GTDT: Quels sont les plus gros enjeux auxquels doivent faire face les entreprises en ce qui concerne le respect de la vie privée, lorsqu’elles sont victimes d’une atteinte à la protection des données?

PK: Lors d’une atteinte à la sécurité des données, et qu’une course contre la montre s’engage pour circonscrire le préjudice éventuel, l’entreprise dispose de très peu de temps pour réagir, et le moment n’est pas propice à la réflexion. Afin d’atténuer efficacement les risques, il est important de faire preuve d’anticipation et de réflexion face aux problèmes éventuels, et ce longtemps à l’avance, au moyen d’un solide plan de mise en œuvre et d’intervention en cas d’atteinte à la sécurité; la mise en application de ce plan devrait faire l’objet de plusieurs essais pilotes (lors de simulations, par exemple) pour s’assurer que tous les volets du plan fonctionnent bien au moment du déploiement. (Voir ci-après pour en savoir davantage à propos d’un plan de mise en œuvre et d’intervention en cas d’atteinte à la sécurité efficace.)

Quoi qu’il en soit, le moment venu, il faut agir rapidement. Les plus grandes difficultés qui surviennent dans le « feu de l’action » en cas d’atteinte aux mesures de sécurité concernent l’étape des vérifications préliminaires. Essayer de trouver la source de l’atteinte et de circonscrire la fuite des données le plus rapidement possible peut s’avérer particulièrement compliqué. Parfois, il est possible de déceler le problème et d’intervenir immédiatement en prenant notamment les mesures suivantes : récupérer les documents ou les disques durs perdus, modifier les mots de passe, installer des correctifs dans les logiciels infectés, fermer immédiatement l’accès aux serveurs de l’entreprise, isoler les données compromises du reste du réseau, etc. Toutefois, il arrive qu’il soit impossible de trouver la source de la perte de données. Certains profils de comportements suspects sur le réseau peuvent demeurer à jamais un mystère; un rançongiciel peut s’avérer une fausse ou une réelle menace; les imposteurs à l’origine de stratagèmes de manipulation sociale peuvent ne jamais être identifiés; et des documents ou des disques durs manquants, ou d’autres appareils mobiles disparus pourraient ne jamais être retrouvés.

Par contre, on oblige les organisations à recueillir des faits concrets afin de déterminer, entre autres, la nature et l’étendue des renseignements qui ont été atteints, leur degré de sensibilité, le nombre d’intéressés, que ces renseignements aient été ou non protégés par des mesures cryptographiques adéquates, afin qu’elles puissent évaluer correctement si le seuil déclenchant l’obligation de déclarer l’atteinte aux mesures de sécurité des données aux organismes de réglementation et aux intéressés a été atteint. Le délai de déclaration est court, soit « le plus tôt possible » après que l’organisation a conclu qu’il y a eu atteinte, à défaut de quoi, l’organisation s’expose à des pénalités importantes. Bien que la tentation soit grande de déclarer toute atteinte, par mesure préventive, ce faire avant de connaître tous les faits risquerait d’inquiéter indûment les intéressés.
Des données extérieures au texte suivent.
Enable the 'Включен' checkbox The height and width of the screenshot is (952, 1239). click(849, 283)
Lorsqu’une organisation a déterminé qu’il y a lieu de déclarer une atteinte aux organismes de réglementation et d’en donner avis aux intéressés, la difficulté consiste à décider quoi dire et à quel moment, puisque la situation pourrait évoluer rapidement.  Les organisations pourraient être tentées de communiquer tous les faits connus afin de faire preuve de transparence et de donner une impression de certitude, de prévisibilité et de contrôle de la situation, mais d’un autre côté, si elles sont obligées de revenir sur des renseignements déjà communiqués parce qu’elles découvrent ultérieurement de nouveaux faits possiblement contradictoires, cela risque d’entacher leur crédibilité et même éventuellement de donner lieu à une enquête réglementaire.     
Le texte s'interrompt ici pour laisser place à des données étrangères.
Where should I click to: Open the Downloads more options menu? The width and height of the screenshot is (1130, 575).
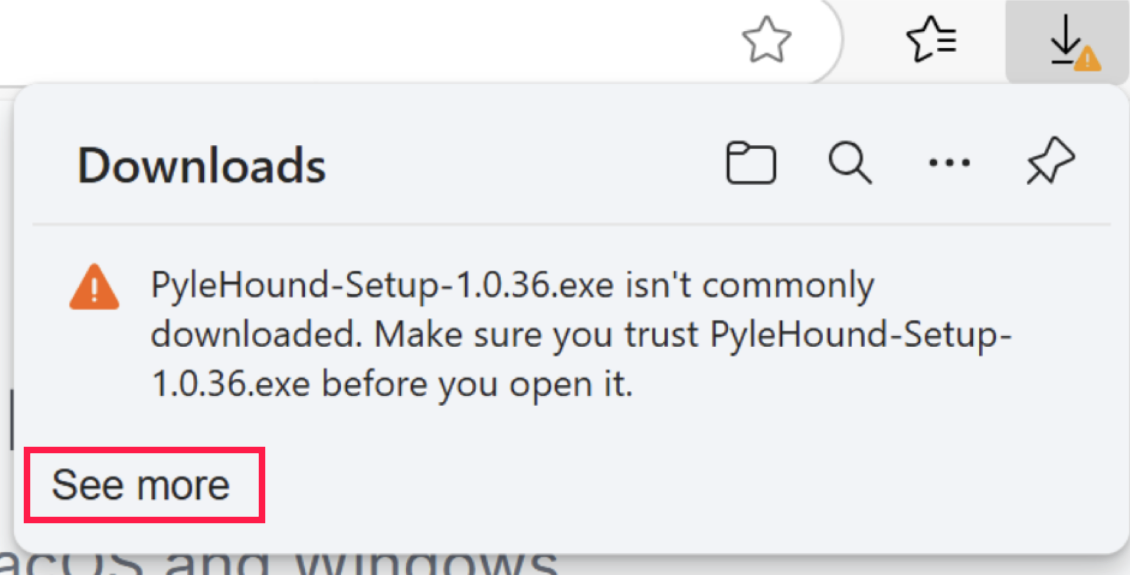(x=949, y=164)
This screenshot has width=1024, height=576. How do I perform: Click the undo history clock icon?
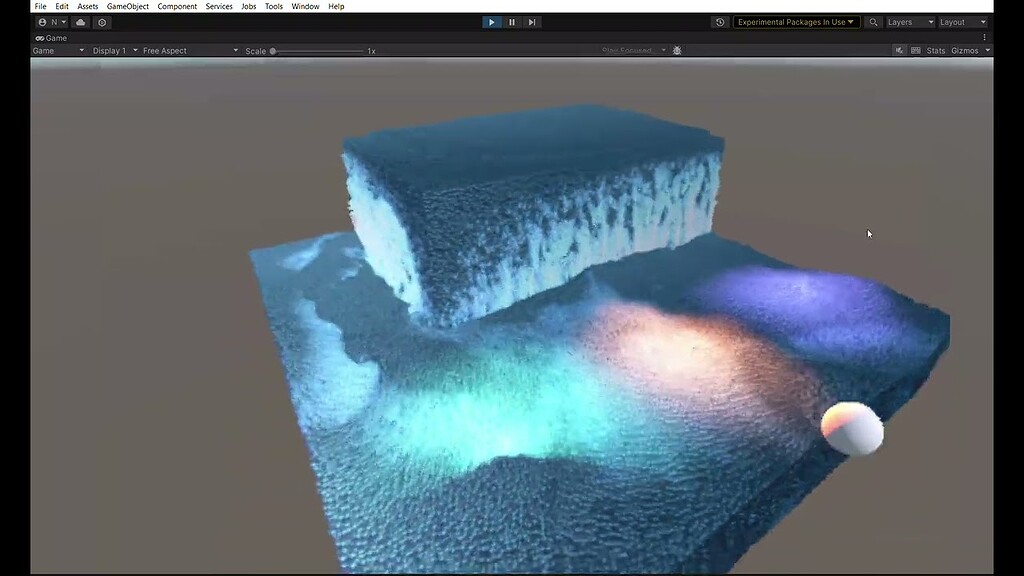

Après les questions du quoi et du quand, vient celle du comment.  Comment doit-on aviser les intéressés? Dans un effort d’atténuation du préjudice éventuel, les organisations bien intentionnées pourraient, par inadvertance, intervenir prématurément en voulant communiquer l’information le plus rapidement possible, sans prendre le temps de bien réfléchir au mécanisme qu’il convient d’utiliser. Parfois, donner un avis directement à d’autres personnes (notamment, des membres de la famille, des colocataires ou des collègues de travail), d’une manière qui pourrait par mégarde divulguer des renseignements personnels sensibles concernant des intéressés, pourrait ne pas être approprié lorsque cela risque de causer plus de mal que de bien. Les lois canadiennes reconnaissent expressément que les avis donnés indirectement (au moyen d’un avis public) peuvent être une solution de rechange acceptable, lorsque les circonstances le justifient, et les organisations devront donc examiner soigneusement cette option.

Dans le même ordre d’idées, les organisations bien intentionnées pourraient s’empresser d’offrir des services de surveillance de la solvabilité et faire immédiatement appel à des entreprises se spécialisant dans ce domaine afin qu’elles fournissent ces services aux intéressés dans le but d’atténuer le préjudice, tout en omettant l’étape préalable nécessaire qui consiste à obtenir le consentement de l’intéressé. Et lorsque des mineurs font partie du groupe des intéressés, le processus de communication avec les intéressés et d’obtention du consentement vient rajouter une couche supplémentaire de complexité.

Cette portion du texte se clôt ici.